◆ SUPPLIED INFORMATION ◆

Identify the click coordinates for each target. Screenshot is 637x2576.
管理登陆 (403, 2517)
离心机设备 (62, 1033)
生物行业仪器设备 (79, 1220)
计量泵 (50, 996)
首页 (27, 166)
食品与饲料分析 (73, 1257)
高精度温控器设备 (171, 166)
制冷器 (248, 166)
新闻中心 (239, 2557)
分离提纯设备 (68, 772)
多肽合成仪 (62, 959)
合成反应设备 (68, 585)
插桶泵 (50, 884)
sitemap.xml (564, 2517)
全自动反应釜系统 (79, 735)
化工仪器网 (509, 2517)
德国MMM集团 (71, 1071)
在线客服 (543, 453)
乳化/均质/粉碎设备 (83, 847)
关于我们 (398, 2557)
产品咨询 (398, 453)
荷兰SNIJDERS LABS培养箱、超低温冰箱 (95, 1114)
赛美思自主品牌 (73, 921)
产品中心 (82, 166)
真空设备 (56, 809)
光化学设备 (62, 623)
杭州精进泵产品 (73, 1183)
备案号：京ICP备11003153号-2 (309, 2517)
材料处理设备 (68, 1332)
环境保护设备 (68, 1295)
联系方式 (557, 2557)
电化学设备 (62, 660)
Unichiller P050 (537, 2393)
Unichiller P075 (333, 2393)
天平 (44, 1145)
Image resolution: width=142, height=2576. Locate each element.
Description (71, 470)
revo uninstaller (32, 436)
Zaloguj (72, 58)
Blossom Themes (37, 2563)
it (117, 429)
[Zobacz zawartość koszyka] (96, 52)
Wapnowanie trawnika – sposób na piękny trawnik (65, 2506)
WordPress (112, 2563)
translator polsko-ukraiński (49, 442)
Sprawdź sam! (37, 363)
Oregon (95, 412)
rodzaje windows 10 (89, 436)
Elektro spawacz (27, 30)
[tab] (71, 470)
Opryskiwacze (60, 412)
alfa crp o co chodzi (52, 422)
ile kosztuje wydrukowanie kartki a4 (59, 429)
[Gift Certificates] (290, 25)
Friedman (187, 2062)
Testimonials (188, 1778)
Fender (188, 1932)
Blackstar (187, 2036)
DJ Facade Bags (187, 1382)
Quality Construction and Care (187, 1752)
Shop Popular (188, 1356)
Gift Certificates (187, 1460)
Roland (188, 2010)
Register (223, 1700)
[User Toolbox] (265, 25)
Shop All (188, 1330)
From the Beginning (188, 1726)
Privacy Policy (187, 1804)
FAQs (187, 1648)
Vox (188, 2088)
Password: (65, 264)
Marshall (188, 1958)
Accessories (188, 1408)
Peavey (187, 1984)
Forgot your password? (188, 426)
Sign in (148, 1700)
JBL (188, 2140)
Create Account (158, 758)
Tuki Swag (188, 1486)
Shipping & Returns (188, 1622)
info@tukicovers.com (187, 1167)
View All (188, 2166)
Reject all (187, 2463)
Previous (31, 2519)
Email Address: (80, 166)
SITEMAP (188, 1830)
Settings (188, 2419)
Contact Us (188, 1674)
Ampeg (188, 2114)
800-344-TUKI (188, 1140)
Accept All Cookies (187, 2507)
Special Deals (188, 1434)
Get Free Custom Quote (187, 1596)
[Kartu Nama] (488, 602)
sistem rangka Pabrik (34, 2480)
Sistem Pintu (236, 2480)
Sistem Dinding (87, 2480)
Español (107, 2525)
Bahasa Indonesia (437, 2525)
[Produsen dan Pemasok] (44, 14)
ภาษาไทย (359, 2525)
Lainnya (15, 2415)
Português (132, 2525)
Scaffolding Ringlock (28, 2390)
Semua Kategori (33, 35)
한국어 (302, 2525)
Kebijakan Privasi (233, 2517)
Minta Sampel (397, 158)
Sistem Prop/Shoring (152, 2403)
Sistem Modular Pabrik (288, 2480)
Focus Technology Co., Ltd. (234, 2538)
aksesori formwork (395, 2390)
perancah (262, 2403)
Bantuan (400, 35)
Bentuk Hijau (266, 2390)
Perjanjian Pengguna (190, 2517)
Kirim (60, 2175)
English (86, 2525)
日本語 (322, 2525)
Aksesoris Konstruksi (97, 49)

◆ WHAT IS REQUIRED ◆
Once the line with "乳化/均质/粉碎设备 (83, 847)" is found in the records above, print exactly that line and every line after it through the line with "ile kosztuje wydrukowanie kartki a4 (59, 429)".

◆ EXERCISE RESULT ◆
乳化/均质/粉碎设备 (83, 847)
关于我们 (398, 2557)
产品咨询 (398, 453)
荷兰SNIJDERS LABS培养箱、超低温冰箱 (95, 1114)
赛美思自主品牌 (73, 921)
产品中心 (82, 166)
真空设备 (56, 809)
光化学设备 (62, 623)
杭州精进泵产品 (73, 1183)
备案号：京ICP备11003153号-2 (309, 2517)
材料处理设备 (68, 1332)
环境保护设备 (68, 1295)
联系方式 (557, 2557)
电化学设备 (62, 660)
Unichiller P050 (537, 2393)
Unichiller P075 (333, 2393)
天平 (44, 1145)
Image resolution: width=142, height=2576. Locate each element.
Description (71, 470)
revo uninstaller (32, 436)
Zaloguj (72, 58)
Blossom Themes (37, 2563)
it (117, 429)
[Zobacz zawartość koszyka] (96, 52)
Wapnowanie trawnika – sposób na piękny trawnik (65, 2506)
WordPress (112, 2563)
translator polsko-ukraiński (49, 442)
Sprawdź sam! (37, 363)
Oregon (95, 412)
rodzaje windows 10 (89, 436)
Elektro spawacz (27, 30)
[tab] (71, 470)
Opryskiwacze (60, 412)
alfa crp o co chodzi (52, 422)
ile kosztuje wydrukowanie kartki a4 (59, 429)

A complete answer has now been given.